* **Tugas Latihan**:
**A.** Sebutkan semua nama orang yang tercantum dalam artikel tentang kemarahan Mahfud MD.
**B.** Terjemahkan kalimat dari artikel tentang kemarahan Mahfud MD ini ke dalam bahasa Inggris: "Sangat jarang, kalau tidak boleh dikatakan tidak pernah, melihat ketua MK tampak tidak mampu mengendalikan emosinya sebelum memimpin persidangan."
**C.** Tuliskan lanjutan artikel tentang kemarahan Mahfud MD dan gugatan wamen, dimulai setelah kalimat terakhir yang ditampilkan.

* **Kutipan Halaman**:

────────────────────

Rabu 06 Jun 2012 08:36 WIB

Kemarahan Mahfud MD dan Gugatan Wamen (Bag 2)

Rep: Erik Purnama Putra/ Red: Heri Ruslan
Mahfud MD
Foto: Republika/Edwin Dwi Putranto
Mahfud MD

REPUBLIKA.CO.ID,  Bagi penulis, amarah yang ditunjukkan Mahfud MD itu memang tergolong langka.

Sangat jarang, kalau tidak boleh dikatakan tidak pernah, melihat ketua MK tampak tidak mampu mengendalikan emosinya sebelum memimpin persidangan.

Namun dari hasil obrolan bersama rekan-rekan pers lain, kemarahan Mahfud MD tampak bisa dipahami lantaran kasus ini sangat menarik perhatian media massa.

“Itu karena kalian (para wartawan) banyak membuat berita provokasi kepada MK,” ujar hakim sekaligus juru bicara MK, Akil Mochtar.

Menengok ke belakang, beberapa kali jalannya persidangan gugatan soal wamen berlangsung seru. Pemerintah diwakili Menteri Hukum dan HAM (Menkumham) Amir Syamsuddin dan Menteri Pendayagunaan Aparatur Negara dan Reformasi Birokrasi (Menpan RB) Azwar Abubakar.

────────────────────

* **Materi yang Diberikan**:
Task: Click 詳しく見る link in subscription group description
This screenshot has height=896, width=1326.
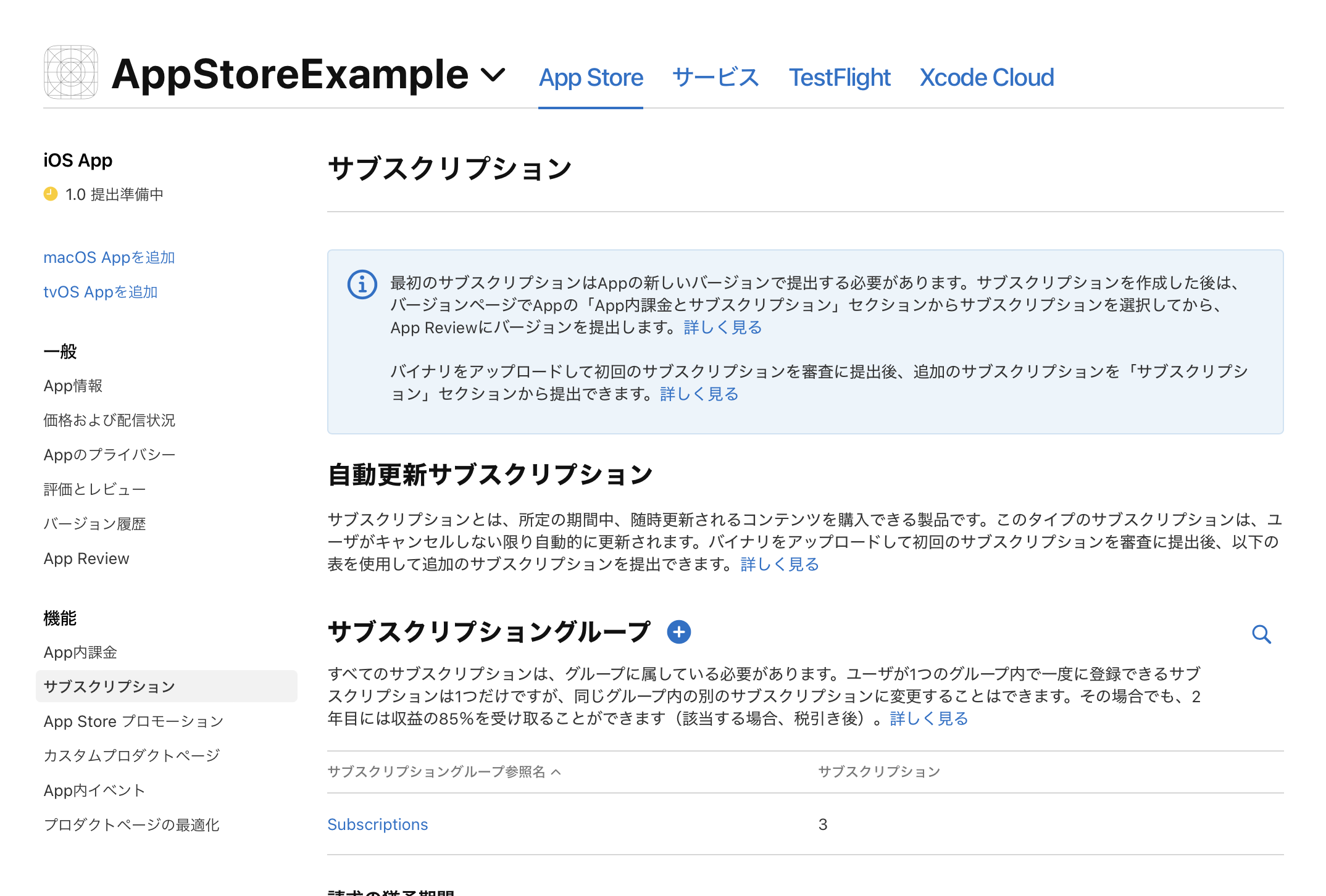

────────────────────

* **Jawaban Tugas**:
**A.** Mahfud MD, Erik Purnama Putra, Heri Ruslan, Edwin Dwi Putranto, Akil Mochtar, Amir Syamsuddin, Azwar Abubakar

**B.** It is very rare, if not unheard of, to see the chief of the MK appear unable to control his emotions before presiding over a hearing.

**C.**
Adapun Menteri Sekretaris Negara (Mensesneg) Sudi Silalahi yang juga diundang tidak pernah hadir di gedung MK.

Pemohon menghadirkan saksi ahli pakar hukum tata negara, Yusril Ihza Mahendra. Pendapat Yusril mirip dengan ketua Pansus RUU Kementerian Negara, Agun Gunandjar Sudarsa. Baik Yusril maupun Agun sama-sama berkesimpulan keberadaan wamen tanpa didasarkan job description.

Itu lantaran ada kementerian besar yang membutuhkan wamen untuk membantu tugas seorang menteri yang memiliki beban kerja besar, seperti Kementerian Dalam Negeri, oleh Presiden SBY tidak diisi wamen.

Adapun Kemenpan RB, yang notabene institusi kecil malah diberi jabatan wamen. Harusnya, saran anggota Komisi III DRP Ahmad Yani—yang  yang mewakili pandangan DPR—wamen itu diadakan untuk tiga kementerian penting yang tergabung dalam triumvirat.

Kalau kurang, kata Yani, tambah wamen untuk institusi yang memiliki beban kerja berat, bukan seperti sekarang yang tanpa pertimbangan jelas.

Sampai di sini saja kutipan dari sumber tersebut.